Russian government strongly critisized as it fails to recover from economic crisis
MOSCOW: After a year that saw growth slump and the ruble nosedive on the back of falling oil prices and Western sanctions over Ukraine, officials have predicted that Russia’s economy will contract by some five percent in 2015.Faced with a crippling recession, Russian authorities are coming in for growing criticism from economic insiders concerned over a lack of clear policies to deal with the crisis.
As government income shrinks, the overall rate of inflation also looks set to to hit around 17 percent by spring.
And — with the situation hitting the wallets of ordinary Russians — alarm bells are ringing that the authorities under strongman President Vladimir Putin are floundering in their efforts to find a way out.
“I have read all of the government documents and I did not understand the aim of their economic policies,” said Herman Gref, head of Russia’s largest lender, Sberbank.
Taking to the podium at the same event, Prime Minister Dmitry Medvedev promised increased assistance to pensioners and large families and insisted that Moscow had no intention of turning its back on globalisation or plans to transform the economy into a “Western model”.
Like Putin before him, however, he failed to announce a single concrete measure or reform, leaving his ministers to debate how best Moscow should be using its roughly $385 billion of reserves or whether the country needs to be tightening its belt.
Over the past month the Russian government has scrambled to put out the growing number of economic firestorms.
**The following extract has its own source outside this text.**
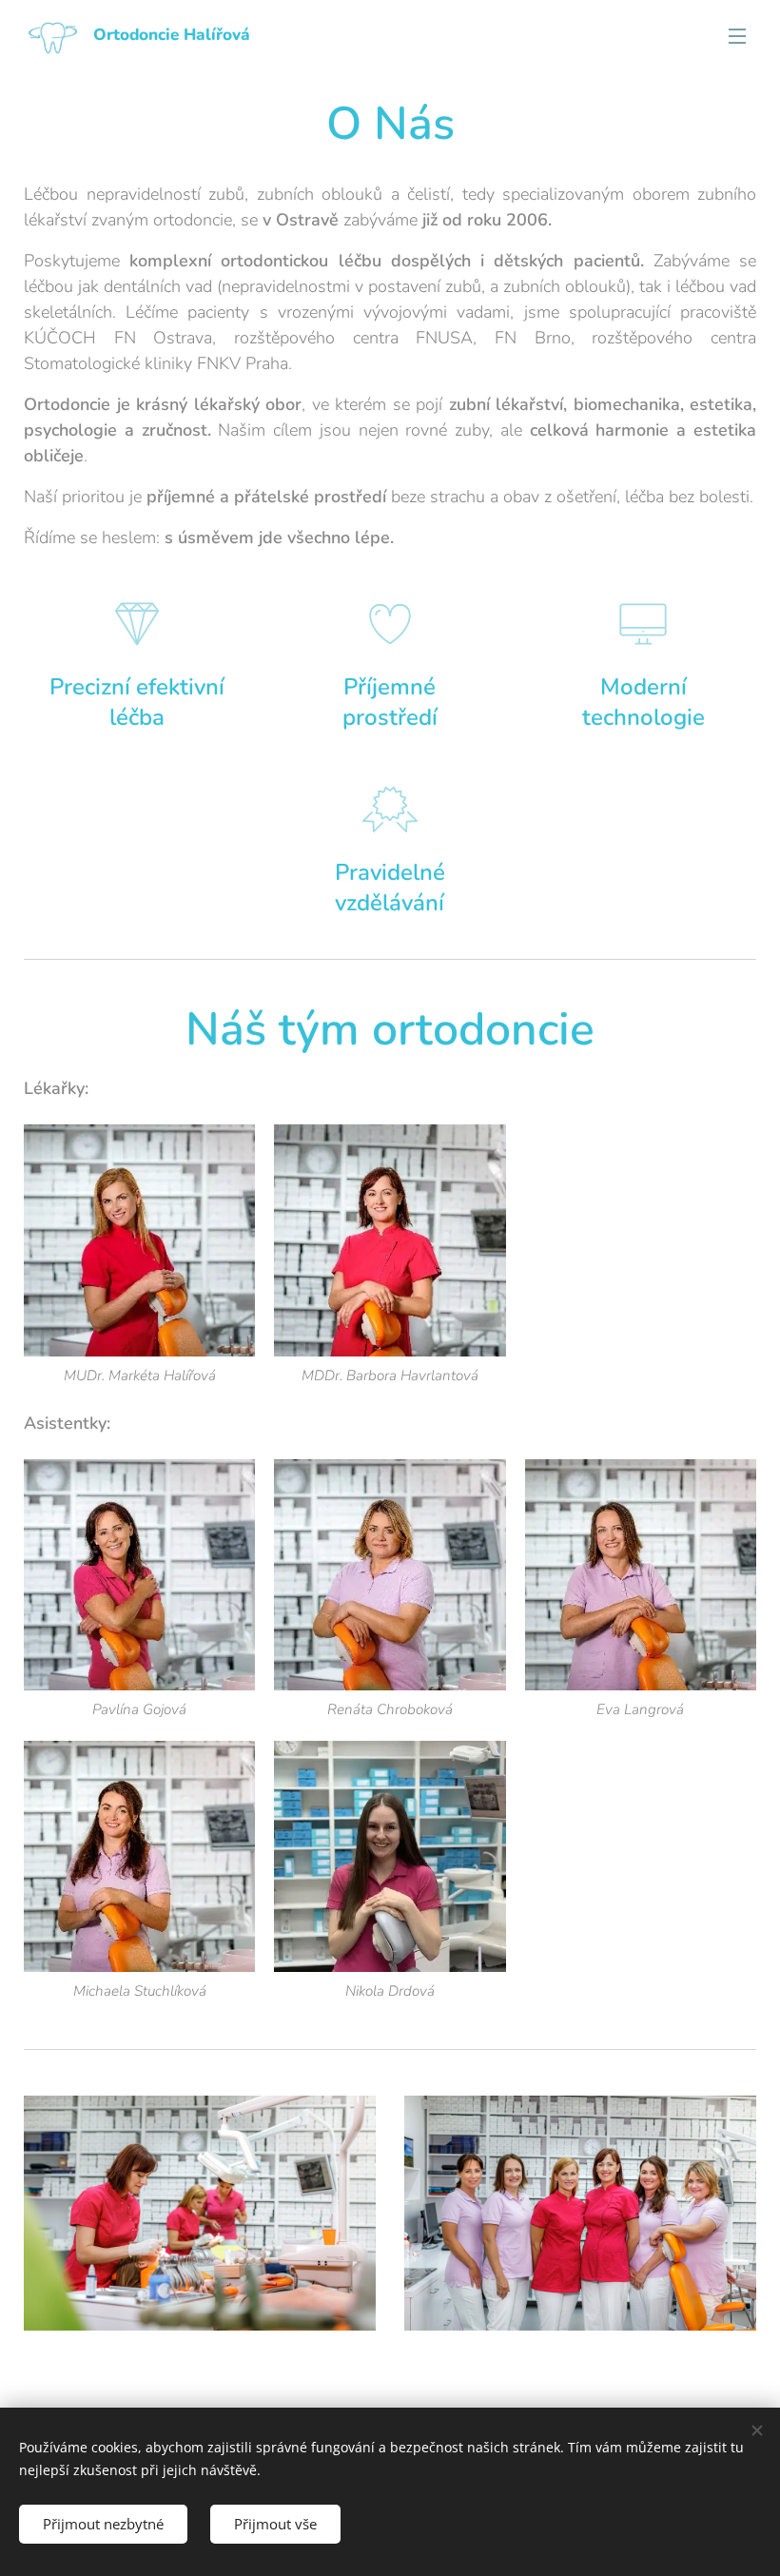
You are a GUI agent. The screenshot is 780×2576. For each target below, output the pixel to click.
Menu (737, 35)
It has stepped in to bail out struggling banks, supported faltering airlines and unblocked funds for infrastructure projects.
On Friday Medvedev announced a series of “crisis meetings” aimed at tackling the problems battering different sectors of the economy.
The failures have now prompted Putin to recall veteran economist Dmitry Tulin to take over from US-trained Ksenia Yudayeva as the person in charge of the ruble’s fate.
Business portal RBK reported that the decision to bring in Tulin was made directly by the Kremlin and Putin’s economic advisor Andrei Belousov said there would be “changes” to monetary policy as the current ruble rate was making it “practically impossible to do business.”
But while economists seemed to welcome the appointment of Tulin — whose experience stretches bank to the Soviet era — there seemed little hope that the move would solve the economic problems.
“Just one person, however remarkable cannot change the way the institution works, and even more so as the problem is not just with the central bank” but also with the government, economics professor Petrov said.